As part of my Go tutorial, I'm writing simple program counting words across multiple files. I have a few go routines for processing files and creating map[string]int
telling how many occurrence of particular word have been found. The map is then being sent to reducing routine, which aggregates values to a single map. Sounds pretty straightforward and looks like a perfect (map-reduce) task for Go!
I have around 10k document with 1.6 million unique words. What I found is my memory usage is growing fast and constantly while running the code and I'm running out of memory at about half way of processing (12GB box, 7GB free). So yes, it uses gigabytes for this small data set!
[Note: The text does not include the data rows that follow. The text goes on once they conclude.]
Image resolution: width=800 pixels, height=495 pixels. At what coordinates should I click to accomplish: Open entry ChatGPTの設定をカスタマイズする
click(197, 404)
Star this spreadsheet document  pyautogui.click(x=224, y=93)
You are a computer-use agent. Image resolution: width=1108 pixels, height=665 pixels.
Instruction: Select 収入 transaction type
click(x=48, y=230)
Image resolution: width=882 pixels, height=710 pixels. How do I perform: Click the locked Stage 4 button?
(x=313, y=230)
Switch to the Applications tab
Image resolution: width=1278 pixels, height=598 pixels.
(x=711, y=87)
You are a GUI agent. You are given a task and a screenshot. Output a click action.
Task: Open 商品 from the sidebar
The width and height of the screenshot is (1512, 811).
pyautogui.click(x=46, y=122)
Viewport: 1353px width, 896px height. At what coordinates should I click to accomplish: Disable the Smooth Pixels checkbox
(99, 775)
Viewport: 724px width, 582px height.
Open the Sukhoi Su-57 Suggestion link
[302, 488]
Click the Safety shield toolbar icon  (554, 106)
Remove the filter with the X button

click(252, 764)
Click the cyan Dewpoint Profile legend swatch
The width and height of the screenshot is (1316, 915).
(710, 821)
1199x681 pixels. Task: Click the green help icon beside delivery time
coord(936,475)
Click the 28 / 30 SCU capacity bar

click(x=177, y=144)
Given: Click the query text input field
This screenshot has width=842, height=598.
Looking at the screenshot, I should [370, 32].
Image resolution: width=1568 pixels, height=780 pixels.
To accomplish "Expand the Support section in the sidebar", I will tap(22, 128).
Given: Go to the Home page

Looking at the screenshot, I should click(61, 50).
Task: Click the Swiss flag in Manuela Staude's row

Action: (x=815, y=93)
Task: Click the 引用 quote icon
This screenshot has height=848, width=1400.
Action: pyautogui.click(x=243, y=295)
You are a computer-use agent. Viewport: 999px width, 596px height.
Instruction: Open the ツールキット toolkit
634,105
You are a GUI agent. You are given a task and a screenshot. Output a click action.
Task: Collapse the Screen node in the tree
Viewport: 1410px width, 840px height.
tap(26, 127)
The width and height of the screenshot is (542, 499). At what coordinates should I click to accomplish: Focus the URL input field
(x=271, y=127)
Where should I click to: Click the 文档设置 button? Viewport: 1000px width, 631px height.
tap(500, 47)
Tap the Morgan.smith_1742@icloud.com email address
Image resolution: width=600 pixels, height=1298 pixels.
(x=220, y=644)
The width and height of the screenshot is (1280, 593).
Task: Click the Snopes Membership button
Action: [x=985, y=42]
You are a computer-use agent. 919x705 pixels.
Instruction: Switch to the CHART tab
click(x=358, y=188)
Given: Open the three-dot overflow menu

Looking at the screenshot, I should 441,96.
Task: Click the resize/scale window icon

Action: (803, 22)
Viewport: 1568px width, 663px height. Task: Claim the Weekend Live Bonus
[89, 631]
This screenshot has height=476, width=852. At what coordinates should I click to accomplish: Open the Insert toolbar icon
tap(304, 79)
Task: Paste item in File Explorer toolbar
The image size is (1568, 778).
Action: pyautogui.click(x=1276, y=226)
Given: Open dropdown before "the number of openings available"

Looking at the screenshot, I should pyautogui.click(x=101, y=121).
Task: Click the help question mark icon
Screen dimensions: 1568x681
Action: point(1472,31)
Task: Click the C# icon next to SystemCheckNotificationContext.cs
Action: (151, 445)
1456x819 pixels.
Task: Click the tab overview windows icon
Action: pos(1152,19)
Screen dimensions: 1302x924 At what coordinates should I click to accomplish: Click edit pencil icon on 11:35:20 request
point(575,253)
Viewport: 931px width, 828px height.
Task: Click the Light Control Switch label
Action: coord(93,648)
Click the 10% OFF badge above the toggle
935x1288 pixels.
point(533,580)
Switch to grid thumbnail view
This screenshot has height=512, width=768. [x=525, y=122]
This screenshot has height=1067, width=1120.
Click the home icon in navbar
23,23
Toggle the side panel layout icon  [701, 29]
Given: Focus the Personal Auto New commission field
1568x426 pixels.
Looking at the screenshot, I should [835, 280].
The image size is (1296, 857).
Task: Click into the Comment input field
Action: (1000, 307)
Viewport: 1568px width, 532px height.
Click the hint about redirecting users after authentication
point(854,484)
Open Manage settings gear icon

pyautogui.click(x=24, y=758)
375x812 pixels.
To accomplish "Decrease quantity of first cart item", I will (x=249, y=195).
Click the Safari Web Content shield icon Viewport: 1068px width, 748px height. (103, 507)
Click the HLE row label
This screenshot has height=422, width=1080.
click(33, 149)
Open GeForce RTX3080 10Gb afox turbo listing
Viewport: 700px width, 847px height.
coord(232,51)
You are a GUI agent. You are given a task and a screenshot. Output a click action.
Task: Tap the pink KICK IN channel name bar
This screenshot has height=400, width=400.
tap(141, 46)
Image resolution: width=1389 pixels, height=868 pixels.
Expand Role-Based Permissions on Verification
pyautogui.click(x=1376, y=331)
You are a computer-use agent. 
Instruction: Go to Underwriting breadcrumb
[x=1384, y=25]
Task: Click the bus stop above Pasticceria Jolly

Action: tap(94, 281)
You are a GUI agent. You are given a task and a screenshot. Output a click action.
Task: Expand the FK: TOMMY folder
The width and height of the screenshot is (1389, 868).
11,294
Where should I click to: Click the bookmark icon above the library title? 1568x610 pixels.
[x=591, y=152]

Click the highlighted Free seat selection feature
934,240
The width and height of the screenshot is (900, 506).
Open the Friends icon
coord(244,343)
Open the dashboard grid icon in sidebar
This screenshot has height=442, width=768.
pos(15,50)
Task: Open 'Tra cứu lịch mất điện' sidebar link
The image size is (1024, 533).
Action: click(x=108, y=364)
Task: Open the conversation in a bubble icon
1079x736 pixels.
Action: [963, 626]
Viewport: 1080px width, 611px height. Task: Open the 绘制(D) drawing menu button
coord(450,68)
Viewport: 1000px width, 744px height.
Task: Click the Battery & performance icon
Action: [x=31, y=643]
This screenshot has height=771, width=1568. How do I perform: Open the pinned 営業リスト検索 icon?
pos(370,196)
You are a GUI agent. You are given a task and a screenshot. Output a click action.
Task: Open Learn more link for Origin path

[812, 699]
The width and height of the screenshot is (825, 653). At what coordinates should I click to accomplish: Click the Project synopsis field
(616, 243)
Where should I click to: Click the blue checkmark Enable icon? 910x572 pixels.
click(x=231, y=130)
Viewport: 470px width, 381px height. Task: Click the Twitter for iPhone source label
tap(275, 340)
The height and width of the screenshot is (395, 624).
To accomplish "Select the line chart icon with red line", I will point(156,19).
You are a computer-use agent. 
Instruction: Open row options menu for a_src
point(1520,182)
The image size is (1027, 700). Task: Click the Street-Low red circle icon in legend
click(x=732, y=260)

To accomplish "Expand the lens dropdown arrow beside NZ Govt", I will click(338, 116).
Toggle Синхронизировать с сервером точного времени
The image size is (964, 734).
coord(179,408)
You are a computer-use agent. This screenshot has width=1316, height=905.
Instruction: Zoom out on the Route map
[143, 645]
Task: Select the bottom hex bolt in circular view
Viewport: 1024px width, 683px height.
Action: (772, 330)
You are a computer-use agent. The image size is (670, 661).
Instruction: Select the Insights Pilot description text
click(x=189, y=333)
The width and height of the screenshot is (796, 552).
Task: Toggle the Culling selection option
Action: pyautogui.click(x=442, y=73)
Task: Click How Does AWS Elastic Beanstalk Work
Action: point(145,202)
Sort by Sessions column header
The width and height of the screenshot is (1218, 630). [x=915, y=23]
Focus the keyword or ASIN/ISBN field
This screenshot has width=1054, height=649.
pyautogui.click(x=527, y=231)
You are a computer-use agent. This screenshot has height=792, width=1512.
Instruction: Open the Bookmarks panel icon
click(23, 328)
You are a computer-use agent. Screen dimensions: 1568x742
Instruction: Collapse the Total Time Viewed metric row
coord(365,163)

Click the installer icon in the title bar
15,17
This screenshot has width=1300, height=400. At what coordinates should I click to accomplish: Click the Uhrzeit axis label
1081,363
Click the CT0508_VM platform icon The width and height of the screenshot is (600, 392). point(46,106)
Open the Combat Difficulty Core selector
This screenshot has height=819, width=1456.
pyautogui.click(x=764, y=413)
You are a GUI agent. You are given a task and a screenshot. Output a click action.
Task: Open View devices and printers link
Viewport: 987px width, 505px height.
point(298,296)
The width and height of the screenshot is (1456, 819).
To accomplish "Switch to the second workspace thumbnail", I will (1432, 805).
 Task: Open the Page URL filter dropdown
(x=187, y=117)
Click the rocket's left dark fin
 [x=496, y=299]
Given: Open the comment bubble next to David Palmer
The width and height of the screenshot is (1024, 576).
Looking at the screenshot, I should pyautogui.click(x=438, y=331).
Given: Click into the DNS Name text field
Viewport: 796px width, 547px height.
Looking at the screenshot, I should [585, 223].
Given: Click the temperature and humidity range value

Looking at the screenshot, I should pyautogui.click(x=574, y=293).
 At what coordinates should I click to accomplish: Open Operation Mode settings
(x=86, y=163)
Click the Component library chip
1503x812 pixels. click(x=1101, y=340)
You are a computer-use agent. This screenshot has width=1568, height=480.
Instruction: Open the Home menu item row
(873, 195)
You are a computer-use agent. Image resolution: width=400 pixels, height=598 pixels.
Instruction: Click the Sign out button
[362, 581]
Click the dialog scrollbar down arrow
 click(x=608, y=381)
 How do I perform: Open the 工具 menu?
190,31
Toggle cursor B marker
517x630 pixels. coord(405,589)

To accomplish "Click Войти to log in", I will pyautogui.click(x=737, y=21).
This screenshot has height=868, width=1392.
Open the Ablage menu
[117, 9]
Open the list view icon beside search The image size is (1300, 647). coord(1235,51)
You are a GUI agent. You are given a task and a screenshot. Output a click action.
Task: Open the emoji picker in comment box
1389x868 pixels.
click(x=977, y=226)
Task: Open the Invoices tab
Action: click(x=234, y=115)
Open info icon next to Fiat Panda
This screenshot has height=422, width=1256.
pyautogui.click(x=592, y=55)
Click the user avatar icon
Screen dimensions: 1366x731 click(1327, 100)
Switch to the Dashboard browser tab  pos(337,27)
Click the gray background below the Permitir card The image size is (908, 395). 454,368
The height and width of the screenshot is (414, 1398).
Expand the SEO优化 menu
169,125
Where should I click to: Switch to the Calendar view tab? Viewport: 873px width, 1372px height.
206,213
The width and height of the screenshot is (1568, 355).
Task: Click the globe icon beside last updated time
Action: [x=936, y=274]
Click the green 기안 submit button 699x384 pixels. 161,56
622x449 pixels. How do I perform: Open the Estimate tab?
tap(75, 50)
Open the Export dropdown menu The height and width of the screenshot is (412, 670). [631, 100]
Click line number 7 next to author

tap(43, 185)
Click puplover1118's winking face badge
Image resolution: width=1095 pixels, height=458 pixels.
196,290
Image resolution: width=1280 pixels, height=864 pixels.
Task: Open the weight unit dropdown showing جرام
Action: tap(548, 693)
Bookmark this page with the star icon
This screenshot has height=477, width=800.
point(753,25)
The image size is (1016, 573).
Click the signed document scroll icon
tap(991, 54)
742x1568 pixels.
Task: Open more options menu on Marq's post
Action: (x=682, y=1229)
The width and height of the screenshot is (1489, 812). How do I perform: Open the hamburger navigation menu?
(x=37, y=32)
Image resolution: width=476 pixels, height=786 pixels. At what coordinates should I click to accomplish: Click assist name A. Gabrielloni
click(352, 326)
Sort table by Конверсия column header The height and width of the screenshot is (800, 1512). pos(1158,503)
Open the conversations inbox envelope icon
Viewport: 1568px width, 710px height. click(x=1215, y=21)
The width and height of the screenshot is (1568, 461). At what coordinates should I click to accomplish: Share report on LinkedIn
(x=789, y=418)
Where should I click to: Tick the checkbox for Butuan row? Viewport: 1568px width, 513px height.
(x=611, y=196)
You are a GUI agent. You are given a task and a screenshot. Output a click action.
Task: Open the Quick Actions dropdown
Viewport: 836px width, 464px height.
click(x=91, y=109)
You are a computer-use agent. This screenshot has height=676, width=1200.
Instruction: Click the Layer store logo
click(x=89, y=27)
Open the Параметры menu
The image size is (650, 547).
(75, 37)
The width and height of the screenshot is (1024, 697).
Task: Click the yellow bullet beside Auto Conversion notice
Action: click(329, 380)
Trying to figure out where the problem lies, I found the reducer collecting and aggregating data is to blame. Here comes the code:
func reduceWords (input chan map[string]int, output chan int) {
total := make(map[string]int)
for wordMap := range input {
for w, c := range wordMap {
total[w] += c
}
}
output <- len(total)
}
If I remove the map from the sample above the memory stays within reasonable limits (a few hundred megabytes). What I found though, is taking copy of a string also solves the problem, i.e. the following sample doesn't eat up my memory:
func reduceWords (input chan map[string]int, output chan int) {
total := make(map[string]int)
for wordMap := range input {
for w, c := range wordMap {
copyW := make([]byte, len(w)) // <-- will put a copy here!
copy(copyW, w)
total[string(copyW)] += c
}
}
output <- len(total)
}
Is it possible it's a wordMap
instance not being destructed after every iteration when I use the value directly? (As a C++ programmer I have limited intuition when comes to GC.) Is it desirable behaviour? Am I doing something wrong? Should I be disappointed with Go or rather with myself?
Thanks!